The Avengers (Season 5, Episode 20: Dead Man’s Treasure): fun and childhood fantasy turn deadly and dangerous

Sidney Havers, “The Avengers (Season 5, Episode 20: Dead Man’s Treasure)” (1967)

A courier, mortally wounded, just manages to stumble into Steed’s home and mutter to Steed (Patrick Macnee) scraps of information about some important documents he has hidden in a treasure chest at a manor house before conveniently expiring.  In order for Steed and Peel (Diana Rigg) to recover the documents, the courier hands them an invitation to enter a rally hosted by wealthy Formula One aficionado, Sir George Benstead (Arthur Lowe). Whoever wins the rally wins the treasure chest and the money (and documents) inside.

The two enter the rally but each is partnered by another person. Unbeknownst to them, Benstead and the other rally partcipants, the two enemy agents Carl and Alex (Neil McCarthy and Edwin Richfield) who shot the courier have also entered the rally, having found out by eavesdropping on Steed and Peel that the documents they want are in the treasure chest. During the course of the rally, Carl and Alex throw spikes onto the road, putting most of their competitors out of business save for Steed paired with Penny (Valerie van Ost) and Peel paired with Mike (Norman Bowler). Unfortunately for the dastardly duo, the people partnered with Steed and Peel also cheat so any advantage the enemy agents gain is quickly lost.

This is one of the more enjoyable episodes in this season as our heroes have to deal with not just the enemy agents but also mercenary double agent Mike who’s prepared to torture and kill Peel to get the prize money and documents at the end of the rally by strapping her into the racing simulator where he has killed Benstead early on.
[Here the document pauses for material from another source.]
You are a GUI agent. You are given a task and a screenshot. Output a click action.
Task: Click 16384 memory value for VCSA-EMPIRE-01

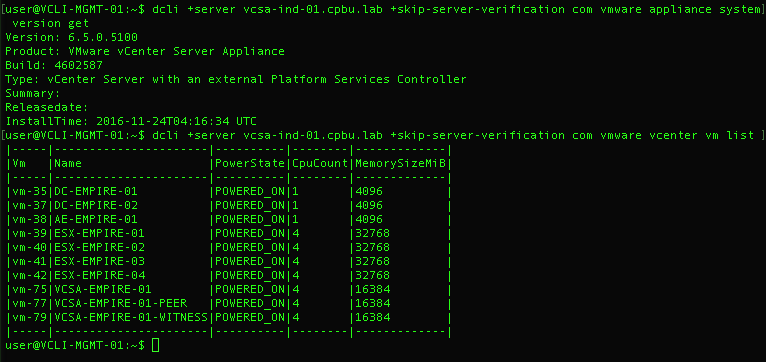point(372,289)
The plot is very light and has more holes than a piece of Swiss cheese, and the English countryside suffers from the smell of burnt tyres and hot asphalt, squashed hedgehogs and other roadkill, and excess air pollution as rally participants race one another in classic 1960s sports cars and try to dodge the enemy agents’ spikes.

Character is done well through quirks in the plot and in excellent dialogue, the latter particularly in the case of Penny who chats constantly to Steed about all her boyfriends who had the misfortune of dying in freak accidents. She is developed into a ditzy blonde babe who proves to be useful with a weapon when it counts. Even Carl and Alex banter about Peel’s fighting abilities, Peel having taken one of them on in Benstead’s study. Mike is a bit colourless and one sees in him an early prototype for the character of Mike Gambit in the later New Avengers series. The later part of the plot in which Peel is forced to race for her life in the simulator, suffering progressively more painful electric shocks that come close to killing her, demonstrates the character’s steeliness and is very tense as well. The racing simulator with the electric shock deliverer is an excellent plot device used first to show off one character’s eccentricity, another’s amorality and sadism, and a third’s bravery in not revealing the location of the prize and documents in spite of the death that awaits her.
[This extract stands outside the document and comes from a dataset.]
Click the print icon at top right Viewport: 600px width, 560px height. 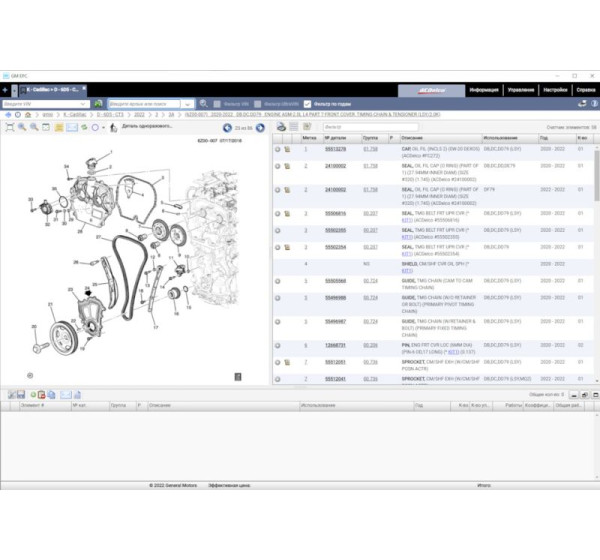click(x=582, y=103)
As long as The Avengers stuck to straight spy stories with ingenious plot elements, well-rounded characters and smart dialogue, the series worked well. This episode just manages to get away with the vacuous Penny because she does save Steed’s life and disposes of the enemy agents, and gets to claim the prize money as well. It’s surprising that for all the kudos the series got for its lead female characters in Cathy Gale and Emma Peel, the supporting female characters who appeared were often very one-dimensional stereotypes. Naive women are played as empty-headed bunnies. In addition as Season 5 progresses and the episodes start becoming darker, Peel is subjected to some very unpleasant forms of torture, any one of which would cause major post-traumatic stress disorder in most people. I know the show is not meant to be serious but you sometimes wonder if the producers and script-writers were fully aware of what they were doing. But then, perhaps that’s the point of episodes like “Dead Man’s Treasure”: people may imagine they’re acting out childhood fantasies as did Benstead but such fantasies can be a double-edged sword and what’s fun at one point of time can be dangerous and deadly the next moment.